What this task involves ▸
Beneath this instruction is a block of data; output from it exactly the lines that run from the one containing "Task: Open best" through the one containing "Given: Click the dotted toolbar grip handle", inclusive.

Material provided ▸
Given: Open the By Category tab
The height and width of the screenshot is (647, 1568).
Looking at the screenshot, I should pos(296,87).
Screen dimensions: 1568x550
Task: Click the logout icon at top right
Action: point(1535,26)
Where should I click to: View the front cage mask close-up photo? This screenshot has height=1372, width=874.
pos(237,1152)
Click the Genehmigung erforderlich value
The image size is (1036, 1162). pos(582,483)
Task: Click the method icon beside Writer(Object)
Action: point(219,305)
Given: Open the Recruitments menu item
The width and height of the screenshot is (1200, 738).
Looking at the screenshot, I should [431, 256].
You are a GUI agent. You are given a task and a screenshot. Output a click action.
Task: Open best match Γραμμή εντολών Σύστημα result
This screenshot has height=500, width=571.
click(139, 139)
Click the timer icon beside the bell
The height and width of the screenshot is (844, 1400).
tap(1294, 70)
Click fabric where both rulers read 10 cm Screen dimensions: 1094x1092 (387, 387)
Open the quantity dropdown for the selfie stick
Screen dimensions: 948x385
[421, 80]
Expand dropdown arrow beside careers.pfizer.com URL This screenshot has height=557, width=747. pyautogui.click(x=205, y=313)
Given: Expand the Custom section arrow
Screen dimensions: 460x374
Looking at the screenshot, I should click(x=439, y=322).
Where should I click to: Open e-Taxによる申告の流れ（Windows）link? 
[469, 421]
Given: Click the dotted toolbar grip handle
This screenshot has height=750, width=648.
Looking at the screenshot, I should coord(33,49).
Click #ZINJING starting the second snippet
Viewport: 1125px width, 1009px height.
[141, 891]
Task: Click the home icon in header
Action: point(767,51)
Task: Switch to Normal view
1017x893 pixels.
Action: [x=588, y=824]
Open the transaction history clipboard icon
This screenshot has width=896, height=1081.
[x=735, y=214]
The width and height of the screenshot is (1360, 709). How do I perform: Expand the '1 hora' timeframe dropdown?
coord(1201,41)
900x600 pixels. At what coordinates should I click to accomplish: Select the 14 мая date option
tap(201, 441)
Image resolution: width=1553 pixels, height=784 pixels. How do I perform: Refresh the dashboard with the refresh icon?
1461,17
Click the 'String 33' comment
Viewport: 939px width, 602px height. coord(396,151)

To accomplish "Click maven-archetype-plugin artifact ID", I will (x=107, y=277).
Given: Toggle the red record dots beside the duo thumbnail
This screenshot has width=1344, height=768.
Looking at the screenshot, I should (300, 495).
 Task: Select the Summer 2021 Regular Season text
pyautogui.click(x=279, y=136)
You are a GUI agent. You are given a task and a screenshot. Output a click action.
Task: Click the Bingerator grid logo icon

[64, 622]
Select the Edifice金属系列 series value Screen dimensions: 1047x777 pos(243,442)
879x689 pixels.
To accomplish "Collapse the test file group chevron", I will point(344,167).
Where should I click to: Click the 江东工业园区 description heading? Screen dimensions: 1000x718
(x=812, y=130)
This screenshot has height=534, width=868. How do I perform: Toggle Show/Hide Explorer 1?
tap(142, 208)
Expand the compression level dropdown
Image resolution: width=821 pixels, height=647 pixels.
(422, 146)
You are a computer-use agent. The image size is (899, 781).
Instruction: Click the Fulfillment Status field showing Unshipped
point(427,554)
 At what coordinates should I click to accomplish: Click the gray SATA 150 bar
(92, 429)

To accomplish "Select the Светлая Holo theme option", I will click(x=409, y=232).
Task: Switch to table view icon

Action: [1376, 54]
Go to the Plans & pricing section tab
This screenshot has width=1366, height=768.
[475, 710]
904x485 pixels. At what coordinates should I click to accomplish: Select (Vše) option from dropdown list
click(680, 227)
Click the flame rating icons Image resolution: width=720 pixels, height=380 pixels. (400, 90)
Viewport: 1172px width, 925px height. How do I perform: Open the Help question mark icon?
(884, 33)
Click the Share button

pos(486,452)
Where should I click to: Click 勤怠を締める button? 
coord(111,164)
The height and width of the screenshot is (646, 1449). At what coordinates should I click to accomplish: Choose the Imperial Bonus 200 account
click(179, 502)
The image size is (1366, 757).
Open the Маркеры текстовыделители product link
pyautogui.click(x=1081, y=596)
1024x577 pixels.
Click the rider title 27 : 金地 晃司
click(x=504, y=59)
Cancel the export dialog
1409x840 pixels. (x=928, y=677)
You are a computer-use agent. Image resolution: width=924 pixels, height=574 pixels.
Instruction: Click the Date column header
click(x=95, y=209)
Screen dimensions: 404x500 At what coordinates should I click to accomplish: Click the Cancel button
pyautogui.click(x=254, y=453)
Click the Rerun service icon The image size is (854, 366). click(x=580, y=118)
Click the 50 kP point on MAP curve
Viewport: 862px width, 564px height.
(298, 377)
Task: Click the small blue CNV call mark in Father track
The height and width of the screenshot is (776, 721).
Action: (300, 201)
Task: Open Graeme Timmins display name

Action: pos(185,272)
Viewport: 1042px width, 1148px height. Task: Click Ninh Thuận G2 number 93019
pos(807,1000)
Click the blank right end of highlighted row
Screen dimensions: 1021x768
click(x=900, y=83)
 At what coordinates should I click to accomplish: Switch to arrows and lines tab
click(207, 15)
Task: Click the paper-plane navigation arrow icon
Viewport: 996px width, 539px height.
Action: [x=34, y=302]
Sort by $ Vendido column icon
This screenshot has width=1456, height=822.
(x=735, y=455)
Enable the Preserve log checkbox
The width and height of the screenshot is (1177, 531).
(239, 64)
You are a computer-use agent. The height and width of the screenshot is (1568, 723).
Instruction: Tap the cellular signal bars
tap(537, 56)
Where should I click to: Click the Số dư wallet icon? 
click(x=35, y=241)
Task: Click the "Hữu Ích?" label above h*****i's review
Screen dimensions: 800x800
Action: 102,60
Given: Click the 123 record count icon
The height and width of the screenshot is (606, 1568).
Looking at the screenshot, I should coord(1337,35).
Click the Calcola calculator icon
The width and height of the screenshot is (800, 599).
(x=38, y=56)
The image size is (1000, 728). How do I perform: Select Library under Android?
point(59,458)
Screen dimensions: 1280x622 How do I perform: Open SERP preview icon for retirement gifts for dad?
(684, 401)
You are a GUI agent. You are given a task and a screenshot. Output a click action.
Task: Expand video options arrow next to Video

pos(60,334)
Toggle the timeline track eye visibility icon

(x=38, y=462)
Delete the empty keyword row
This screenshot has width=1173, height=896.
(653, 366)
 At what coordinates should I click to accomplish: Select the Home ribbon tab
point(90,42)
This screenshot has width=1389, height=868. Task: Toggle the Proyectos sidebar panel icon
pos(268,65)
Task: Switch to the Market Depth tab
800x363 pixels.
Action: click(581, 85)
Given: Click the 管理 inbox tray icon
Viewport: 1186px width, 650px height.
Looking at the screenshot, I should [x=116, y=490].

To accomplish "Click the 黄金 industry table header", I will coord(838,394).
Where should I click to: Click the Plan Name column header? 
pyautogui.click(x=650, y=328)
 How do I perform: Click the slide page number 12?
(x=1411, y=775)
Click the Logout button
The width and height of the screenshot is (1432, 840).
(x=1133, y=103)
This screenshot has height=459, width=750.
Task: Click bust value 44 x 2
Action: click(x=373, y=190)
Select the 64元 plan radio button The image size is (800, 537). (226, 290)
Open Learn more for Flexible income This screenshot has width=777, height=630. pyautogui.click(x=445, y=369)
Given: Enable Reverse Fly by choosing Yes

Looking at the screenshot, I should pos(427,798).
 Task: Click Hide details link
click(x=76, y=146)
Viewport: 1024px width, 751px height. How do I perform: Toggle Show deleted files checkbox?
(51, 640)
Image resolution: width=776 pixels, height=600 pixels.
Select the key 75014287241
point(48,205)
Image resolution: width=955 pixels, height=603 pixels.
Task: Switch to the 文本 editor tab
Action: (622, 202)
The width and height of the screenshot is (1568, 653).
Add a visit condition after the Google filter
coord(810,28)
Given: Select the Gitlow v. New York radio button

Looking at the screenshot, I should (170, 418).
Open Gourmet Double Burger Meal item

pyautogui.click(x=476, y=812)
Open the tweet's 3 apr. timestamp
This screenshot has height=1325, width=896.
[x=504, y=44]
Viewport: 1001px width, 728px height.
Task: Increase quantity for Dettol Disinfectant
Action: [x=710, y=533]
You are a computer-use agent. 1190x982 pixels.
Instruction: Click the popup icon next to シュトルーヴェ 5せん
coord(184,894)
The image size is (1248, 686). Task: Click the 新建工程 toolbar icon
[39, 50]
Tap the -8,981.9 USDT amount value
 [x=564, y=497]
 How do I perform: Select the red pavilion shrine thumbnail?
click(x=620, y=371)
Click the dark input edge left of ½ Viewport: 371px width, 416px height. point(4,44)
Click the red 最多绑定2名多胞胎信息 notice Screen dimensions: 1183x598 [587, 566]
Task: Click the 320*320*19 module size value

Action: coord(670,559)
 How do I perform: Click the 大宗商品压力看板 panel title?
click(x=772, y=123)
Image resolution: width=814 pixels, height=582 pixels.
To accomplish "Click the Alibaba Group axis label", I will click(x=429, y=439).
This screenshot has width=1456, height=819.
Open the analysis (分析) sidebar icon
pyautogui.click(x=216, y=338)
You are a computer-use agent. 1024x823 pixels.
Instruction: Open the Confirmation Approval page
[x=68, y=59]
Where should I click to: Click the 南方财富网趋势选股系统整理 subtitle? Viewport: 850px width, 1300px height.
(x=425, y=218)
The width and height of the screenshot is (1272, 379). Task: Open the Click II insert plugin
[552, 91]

Written answer ▸
Task: Open best match Γραμμή εντολών Σύστημα result
This screenshot has height=500, width=571.
click(139, 139)
Click the timer icon beside the bell
The height and width of the screenshot is (844, 1400).
tap(1294, 70)
Click fabric where both rulers read 10 cm Screen dimensions: 1094x1092 (387, 387)
Open the quantity dropdown for the selfie stick
Screen dimensions: 948x385
[421, 80]
Expand dropdown arrow beside careers.pfizer.com URL This screenshot has height=557, width=747. pyautogui.click(x=205, y=313)
Given: Expand the Custom section arrow
Screen dimensions: 460x374
Looking at the screenshot, I should click(x=439, y=322).
Where should I click to: Open e-Taxによる申告の流れ（Windows）link? 
[469, 421]
Given: Click the dotted toolbar grip handle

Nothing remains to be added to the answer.